EXERCISE. In the records below, find the line with "Viewport: 557px width, 795px" and the line with "Screen dimensions: 455x246". Print both exactly, along with every line between them, and no other line.

RECORDS FOR THE TASK.
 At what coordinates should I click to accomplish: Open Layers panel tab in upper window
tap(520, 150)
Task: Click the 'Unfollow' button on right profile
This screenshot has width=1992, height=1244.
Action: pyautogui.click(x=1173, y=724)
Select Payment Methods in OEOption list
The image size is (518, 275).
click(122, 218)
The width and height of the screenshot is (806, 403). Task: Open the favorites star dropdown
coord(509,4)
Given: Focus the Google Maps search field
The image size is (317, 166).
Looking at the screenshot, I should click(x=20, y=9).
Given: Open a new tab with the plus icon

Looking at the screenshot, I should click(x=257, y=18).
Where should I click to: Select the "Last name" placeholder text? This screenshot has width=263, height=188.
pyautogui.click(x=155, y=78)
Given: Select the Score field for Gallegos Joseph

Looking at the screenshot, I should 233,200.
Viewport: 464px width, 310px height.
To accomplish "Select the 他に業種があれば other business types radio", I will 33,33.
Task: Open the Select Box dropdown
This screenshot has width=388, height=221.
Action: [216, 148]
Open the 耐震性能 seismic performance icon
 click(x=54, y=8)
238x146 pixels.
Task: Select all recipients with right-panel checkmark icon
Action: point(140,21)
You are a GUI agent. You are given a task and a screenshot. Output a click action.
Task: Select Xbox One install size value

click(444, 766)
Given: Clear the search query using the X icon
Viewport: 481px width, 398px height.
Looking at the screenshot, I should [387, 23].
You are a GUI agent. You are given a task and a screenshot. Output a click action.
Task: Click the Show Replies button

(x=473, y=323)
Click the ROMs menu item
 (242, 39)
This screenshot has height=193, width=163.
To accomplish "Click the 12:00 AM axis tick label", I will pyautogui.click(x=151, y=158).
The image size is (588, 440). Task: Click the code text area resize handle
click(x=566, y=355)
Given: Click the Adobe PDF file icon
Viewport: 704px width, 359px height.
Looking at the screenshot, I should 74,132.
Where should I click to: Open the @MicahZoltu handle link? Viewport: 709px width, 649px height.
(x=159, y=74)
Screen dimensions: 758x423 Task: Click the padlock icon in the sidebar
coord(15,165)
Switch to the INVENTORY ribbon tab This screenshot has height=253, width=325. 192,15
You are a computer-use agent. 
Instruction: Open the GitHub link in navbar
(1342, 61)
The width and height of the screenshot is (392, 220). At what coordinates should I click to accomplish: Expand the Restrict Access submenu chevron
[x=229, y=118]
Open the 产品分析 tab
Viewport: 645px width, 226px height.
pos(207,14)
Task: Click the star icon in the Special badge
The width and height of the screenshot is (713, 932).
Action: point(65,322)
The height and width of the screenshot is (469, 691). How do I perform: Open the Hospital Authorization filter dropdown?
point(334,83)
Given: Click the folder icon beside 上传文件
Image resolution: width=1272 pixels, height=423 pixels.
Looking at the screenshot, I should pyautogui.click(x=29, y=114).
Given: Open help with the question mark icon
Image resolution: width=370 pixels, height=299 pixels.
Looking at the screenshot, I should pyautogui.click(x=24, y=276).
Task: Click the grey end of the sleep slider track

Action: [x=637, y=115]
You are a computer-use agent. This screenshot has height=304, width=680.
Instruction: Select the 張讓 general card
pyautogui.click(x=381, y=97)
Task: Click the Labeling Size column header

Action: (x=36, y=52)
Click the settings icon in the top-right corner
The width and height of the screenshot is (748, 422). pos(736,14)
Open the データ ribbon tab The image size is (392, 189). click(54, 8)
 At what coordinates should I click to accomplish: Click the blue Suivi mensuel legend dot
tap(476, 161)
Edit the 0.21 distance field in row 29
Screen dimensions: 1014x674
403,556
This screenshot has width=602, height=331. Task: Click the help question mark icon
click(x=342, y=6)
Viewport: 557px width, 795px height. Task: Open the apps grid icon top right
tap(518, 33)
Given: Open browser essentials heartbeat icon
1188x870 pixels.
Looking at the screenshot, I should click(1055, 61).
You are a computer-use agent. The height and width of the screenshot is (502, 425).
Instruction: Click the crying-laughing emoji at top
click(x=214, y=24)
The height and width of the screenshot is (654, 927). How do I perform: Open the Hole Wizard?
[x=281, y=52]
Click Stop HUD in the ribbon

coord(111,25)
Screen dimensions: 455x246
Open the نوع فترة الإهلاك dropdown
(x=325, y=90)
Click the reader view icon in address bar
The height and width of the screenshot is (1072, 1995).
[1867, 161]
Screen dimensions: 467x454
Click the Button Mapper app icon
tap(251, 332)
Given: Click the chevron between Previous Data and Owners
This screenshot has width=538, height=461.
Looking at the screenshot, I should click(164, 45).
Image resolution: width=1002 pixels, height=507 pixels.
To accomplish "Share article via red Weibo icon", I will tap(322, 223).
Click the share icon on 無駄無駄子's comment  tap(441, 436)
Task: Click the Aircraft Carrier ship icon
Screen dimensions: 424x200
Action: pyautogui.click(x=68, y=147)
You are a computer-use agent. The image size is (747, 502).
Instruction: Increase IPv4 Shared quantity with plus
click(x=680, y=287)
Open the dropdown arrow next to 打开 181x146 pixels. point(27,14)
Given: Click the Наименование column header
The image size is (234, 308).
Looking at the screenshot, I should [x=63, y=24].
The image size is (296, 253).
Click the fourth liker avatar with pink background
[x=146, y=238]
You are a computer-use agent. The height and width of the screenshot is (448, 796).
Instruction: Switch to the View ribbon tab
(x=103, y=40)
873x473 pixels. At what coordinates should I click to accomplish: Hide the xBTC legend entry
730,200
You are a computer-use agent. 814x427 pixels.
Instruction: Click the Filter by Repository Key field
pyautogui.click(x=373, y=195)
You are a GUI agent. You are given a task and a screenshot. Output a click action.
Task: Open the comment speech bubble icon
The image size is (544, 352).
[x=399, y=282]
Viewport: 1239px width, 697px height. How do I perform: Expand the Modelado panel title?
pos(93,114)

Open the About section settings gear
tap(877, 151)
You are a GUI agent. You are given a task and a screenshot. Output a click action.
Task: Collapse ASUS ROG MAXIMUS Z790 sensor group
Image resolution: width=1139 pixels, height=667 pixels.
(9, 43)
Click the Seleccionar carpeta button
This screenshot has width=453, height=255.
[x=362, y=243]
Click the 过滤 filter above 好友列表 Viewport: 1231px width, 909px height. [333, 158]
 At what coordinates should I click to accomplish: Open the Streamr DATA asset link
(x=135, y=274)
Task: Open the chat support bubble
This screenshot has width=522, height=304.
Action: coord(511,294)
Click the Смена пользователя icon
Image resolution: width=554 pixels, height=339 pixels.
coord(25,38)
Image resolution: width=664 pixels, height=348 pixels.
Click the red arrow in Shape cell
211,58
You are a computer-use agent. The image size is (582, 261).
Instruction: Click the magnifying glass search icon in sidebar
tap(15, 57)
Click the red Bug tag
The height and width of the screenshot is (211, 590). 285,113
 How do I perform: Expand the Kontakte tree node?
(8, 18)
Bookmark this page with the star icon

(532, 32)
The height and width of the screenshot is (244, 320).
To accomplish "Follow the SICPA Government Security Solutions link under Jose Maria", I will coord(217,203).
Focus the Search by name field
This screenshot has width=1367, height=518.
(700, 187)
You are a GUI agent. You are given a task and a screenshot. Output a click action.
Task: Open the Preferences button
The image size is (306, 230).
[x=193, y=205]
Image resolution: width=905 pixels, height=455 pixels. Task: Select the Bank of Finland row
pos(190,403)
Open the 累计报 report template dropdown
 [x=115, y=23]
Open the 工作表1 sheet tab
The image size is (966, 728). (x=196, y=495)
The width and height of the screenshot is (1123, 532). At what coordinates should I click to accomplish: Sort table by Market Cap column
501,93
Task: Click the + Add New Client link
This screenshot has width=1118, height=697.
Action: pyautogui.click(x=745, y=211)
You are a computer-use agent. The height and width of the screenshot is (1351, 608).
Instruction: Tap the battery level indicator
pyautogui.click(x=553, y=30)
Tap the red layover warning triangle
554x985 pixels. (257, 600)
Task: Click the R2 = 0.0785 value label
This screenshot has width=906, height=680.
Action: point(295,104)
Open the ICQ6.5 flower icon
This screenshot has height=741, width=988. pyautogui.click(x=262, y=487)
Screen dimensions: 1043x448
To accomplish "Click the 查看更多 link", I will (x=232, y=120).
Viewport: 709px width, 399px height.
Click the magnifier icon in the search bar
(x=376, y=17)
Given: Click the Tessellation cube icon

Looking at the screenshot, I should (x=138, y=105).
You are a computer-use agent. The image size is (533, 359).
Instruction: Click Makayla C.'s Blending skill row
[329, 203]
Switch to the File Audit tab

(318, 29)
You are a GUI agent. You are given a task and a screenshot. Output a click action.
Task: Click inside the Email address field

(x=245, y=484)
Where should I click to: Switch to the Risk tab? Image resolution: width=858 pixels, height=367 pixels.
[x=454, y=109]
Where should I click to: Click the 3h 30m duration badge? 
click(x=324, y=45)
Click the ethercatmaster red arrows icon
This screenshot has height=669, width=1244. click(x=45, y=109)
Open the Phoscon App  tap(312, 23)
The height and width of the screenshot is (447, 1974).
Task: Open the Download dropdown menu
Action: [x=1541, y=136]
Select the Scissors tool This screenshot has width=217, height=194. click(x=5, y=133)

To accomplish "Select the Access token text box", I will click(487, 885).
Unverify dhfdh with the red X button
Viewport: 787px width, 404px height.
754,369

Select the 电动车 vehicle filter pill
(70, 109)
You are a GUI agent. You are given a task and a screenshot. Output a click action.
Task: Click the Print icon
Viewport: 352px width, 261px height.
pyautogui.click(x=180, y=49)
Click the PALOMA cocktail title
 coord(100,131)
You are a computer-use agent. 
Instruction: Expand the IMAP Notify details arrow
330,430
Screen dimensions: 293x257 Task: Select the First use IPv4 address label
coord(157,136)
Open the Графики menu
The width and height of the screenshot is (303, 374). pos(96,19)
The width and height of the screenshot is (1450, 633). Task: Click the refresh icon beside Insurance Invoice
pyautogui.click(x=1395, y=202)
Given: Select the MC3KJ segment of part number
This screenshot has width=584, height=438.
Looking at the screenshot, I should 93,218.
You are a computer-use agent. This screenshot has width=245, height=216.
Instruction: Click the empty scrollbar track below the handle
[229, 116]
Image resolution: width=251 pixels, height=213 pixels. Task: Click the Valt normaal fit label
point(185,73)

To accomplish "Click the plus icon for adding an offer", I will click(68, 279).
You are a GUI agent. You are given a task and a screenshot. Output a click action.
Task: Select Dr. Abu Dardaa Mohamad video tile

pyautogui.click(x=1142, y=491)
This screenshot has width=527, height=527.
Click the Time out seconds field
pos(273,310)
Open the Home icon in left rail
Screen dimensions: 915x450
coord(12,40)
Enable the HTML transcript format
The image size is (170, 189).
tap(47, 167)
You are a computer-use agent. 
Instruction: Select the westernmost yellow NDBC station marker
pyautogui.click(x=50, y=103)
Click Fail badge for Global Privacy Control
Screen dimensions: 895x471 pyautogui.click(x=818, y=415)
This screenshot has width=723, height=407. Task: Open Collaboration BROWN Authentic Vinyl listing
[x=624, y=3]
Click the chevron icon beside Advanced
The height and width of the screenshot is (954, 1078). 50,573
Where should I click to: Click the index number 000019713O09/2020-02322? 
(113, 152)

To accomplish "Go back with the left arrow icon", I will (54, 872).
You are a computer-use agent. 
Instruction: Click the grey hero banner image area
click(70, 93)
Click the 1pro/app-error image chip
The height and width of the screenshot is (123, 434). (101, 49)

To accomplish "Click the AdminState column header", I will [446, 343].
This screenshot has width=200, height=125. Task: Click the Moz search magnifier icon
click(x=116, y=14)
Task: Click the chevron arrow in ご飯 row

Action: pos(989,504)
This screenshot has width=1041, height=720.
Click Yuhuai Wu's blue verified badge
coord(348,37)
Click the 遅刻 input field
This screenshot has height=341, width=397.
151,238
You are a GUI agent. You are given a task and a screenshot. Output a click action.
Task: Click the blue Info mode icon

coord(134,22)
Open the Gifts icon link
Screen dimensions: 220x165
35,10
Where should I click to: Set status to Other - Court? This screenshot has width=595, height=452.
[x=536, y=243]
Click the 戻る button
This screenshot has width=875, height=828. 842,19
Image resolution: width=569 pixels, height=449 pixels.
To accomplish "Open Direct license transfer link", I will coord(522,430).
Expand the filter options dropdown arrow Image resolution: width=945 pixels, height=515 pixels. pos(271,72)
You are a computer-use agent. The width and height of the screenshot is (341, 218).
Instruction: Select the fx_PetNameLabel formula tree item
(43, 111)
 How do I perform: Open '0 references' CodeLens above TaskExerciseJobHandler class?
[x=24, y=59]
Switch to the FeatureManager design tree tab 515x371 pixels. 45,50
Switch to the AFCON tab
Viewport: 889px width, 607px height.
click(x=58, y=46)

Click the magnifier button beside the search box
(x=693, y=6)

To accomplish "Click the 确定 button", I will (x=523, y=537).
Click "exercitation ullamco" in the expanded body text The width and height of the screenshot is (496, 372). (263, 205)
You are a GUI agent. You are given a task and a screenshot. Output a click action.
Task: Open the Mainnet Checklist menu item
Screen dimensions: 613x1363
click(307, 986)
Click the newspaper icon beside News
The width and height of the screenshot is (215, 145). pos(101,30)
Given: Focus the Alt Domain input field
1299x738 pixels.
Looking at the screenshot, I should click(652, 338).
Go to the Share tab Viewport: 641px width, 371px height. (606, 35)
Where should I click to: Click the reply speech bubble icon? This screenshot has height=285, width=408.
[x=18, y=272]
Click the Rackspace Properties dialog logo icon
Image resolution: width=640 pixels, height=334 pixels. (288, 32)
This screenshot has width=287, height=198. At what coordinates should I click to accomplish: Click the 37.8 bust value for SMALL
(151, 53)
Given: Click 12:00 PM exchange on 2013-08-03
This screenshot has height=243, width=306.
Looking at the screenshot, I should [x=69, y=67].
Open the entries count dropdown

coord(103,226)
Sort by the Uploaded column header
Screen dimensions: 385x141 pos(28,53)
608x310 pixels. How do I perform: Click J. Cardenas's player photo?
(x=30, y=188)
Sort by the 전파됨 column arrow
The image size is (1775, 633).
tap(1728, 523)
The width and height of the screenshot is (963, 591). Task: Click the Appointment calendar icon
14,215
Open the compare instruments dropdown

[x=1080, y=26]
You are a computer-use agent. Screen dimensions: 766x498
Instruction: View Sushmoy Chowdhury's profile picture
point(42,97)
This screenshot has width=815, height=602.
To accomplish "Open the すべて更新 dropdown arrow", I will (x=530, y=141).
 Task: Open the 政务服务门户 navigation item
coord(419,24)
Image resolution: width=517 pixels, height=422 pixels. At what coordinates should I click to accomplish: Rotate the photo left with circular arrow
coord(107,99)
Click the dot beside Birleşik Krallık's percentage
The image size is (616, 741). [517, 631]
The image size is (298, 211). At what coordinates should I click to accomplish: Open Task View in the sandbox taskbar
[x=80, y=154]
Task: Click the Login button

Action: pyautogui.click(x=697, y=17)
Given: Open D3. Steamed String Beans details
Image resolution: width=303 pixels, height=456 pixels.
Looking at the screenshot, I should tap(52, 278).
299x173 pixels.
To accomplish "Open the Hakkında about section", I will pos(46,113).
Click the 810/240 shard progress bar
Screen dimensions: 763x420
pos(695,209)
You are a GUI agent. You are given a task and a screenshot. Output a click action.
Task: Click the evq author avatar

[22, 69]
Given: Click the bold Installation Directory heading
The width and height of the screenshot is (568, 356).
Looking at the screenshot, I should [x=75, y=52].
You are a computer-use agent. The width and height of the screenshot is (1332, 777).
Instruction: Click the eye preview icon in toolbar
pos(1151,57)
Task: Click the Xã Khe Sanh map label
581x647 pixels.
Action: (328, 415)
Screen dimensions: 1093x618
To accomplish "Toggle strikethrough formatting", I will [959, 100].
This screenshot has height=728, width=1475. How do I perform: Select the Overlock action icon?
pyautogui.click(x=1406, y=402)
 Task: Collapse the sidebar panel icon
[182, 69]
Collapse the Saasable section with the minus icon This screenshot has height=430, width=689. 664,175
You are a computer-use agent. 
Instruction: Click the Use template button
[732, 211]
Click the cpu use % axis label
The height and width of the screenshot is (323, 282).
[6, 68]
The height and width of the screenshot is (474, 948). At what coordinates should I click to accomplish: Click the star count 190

RESPONSE.
Viewport: 557px width, 795px height. Task: Open the apps grid icon top right
tap(518, 33)
Given: Open browser essentials heartbeat icon
1188x870 pixels.
Looking at the screenshot, I should click(1055, 61).
You are a computer-use agent. The height and width of the screenshot is (502, 425).
Instruction: Click the crying-laughing emoji at top
click(x=214, y=24)
The height and width of the screenshot is (654, 927). How do I perform: Open the Hole Wizard?
[x=281, y=52]
Click Stop HUD in the ribbon

coord(111,25)
Screen dimensions: 455x246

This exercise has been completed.